|Publication number||US5614886 A|
|Application number||US 08/543,195|
|Publication date||Mar 25, 1997|
|Filing date||Oct 13, 1995|
|Priority date||Oct 13, 1995|
|Publication number||08543195, 543195, US 5614886 A, US 5614886A, US-A-5614886, US5614886 A, US5614886A|
|Inventors||Peter Snell, Alfred Fischer|
|Original Assignee||Snell; Peter, Fischer; Alfred|
|Export Citation||BiBTeX, EndNote, RefMan|
|Patent Citations (3), Referenced by (8), Classifications (8), Legal Events (3)|
|External Links: USPTO, USPTO Assignment, Espacenet|
1. Field of the Invention
The present invention relates generally to article monitoring devices, and in particular to a system for detecting the removal of an article from within the vicinity of a base unit.

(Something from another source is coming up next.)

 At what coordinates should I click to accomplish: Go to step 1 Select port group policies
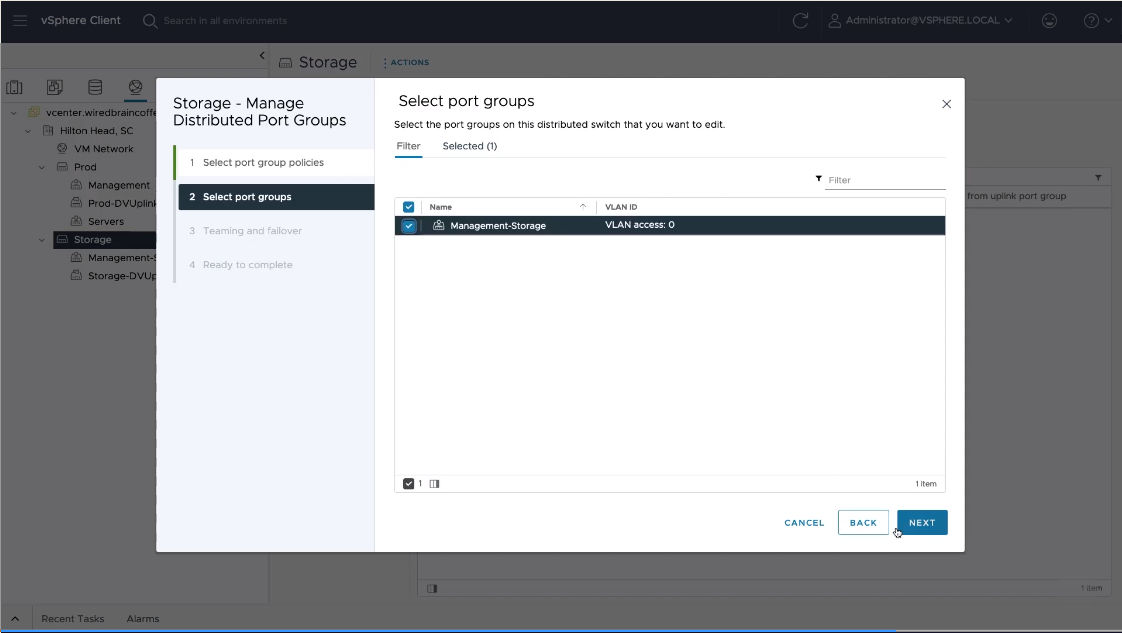[263, 163]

2. Description of the Related Art
Many systems and devices have been developed in an effort to detect the passage of persons and articles from beyond predetermined boundaries. For example, U.S. Pat. No. 4,593,273 (the '273 patent) describes an out-of-range monitor and alarm system that may be used to alert an operator or attendant that a supervised person has walked beyond a prescribed distance. The system of the '273 patent includes a base unit which preferably includes a radio transmitter having an approximately known maximum range to a sensitive receiver within a mobile unit carried by the supervised person. The receiver is disposed to produce an output signal whenever the detected radio frequency (RF) signal from the base unit falls below a predetermined level. In response, a transmitter within the mobile unit sends a signal to the base unit, which in turn sounds an alarm indicating that the supervised person has exceeded the prescribed range from the base unit.

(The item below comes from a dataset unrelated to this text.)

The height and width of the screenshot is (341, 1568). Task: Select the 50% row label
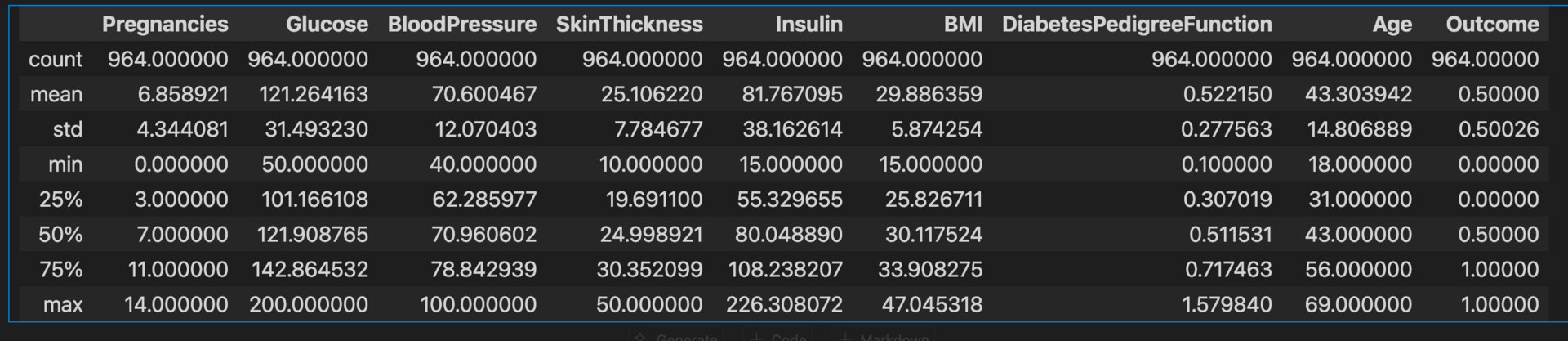click(60, 235)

Notwithstanding the existence of this and other RF proximity sensing systems, there remains a need for sensing/alarm devices and systems configured for particular applications. For example, existing RF proximity sensing and other alarm systems would in many ways be unsatisfactory if used to monitor small, inexpensive articles, such as hand-held writing instruments.

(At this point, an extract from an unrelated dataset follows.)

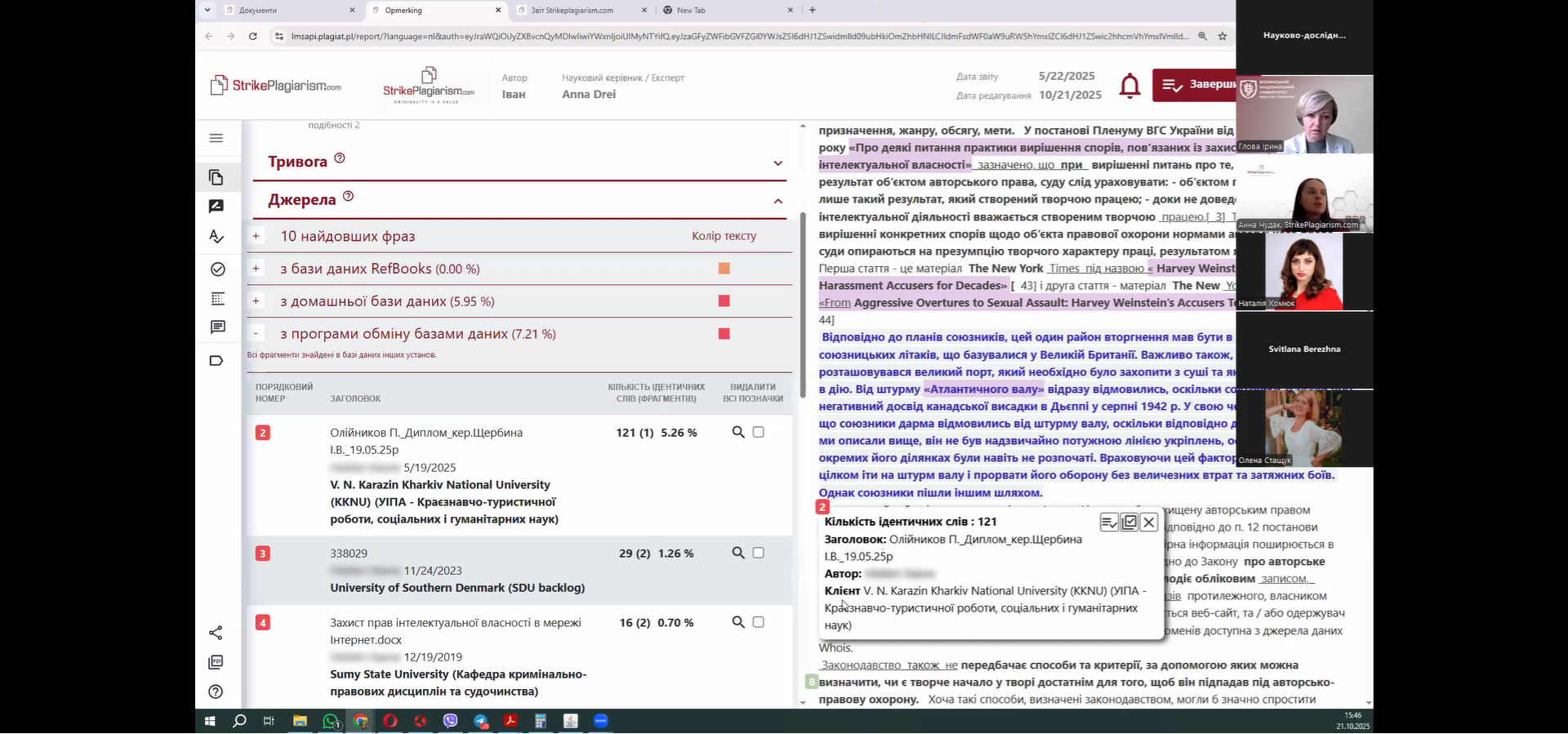
Task: Click the orange RefBooks color swatch
Action: click(724, 269)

The expense of equipping a pen or other writing instrument with an RF transmitter and receiver may also substantially exceed the cost of the writing instrument or the like being monitored. RF systems also require utilization of an antenna, which would be impracticable in applications involving small writing instruments. In addition, the considerable power requirements of RF systems tend to render battery life unacceptably low for such applications. Finally, RF systems are subject to regulation by the Federal Communications Commission (FCC), thereby further complicating the design process. In addition, since RF energy penetrates most walls and doors, these monitoring systems are not disposed to monitor the removal of articles from an enclosed area such as a room.
U.S. Pat. No. 4,870,405 provides an alternative to RF-type systems for monitoring objects such as writing instruments. Specifically, removal of an object from a base receptacle initiates a timing cycle. At the conclusion of the timing cycle, an alarm sounds at the base receptacle unless the object has been replaced. However, the fixed duration of the timing cycle precludes accommodation of different intervals of use of the object or writing instrument. In this regard the setting the timing cycle to be of a relatively low duration (to ensure prompt notification of unauthorized object removal) may result in undesired sounding of the alarm during extended periods of authorized use.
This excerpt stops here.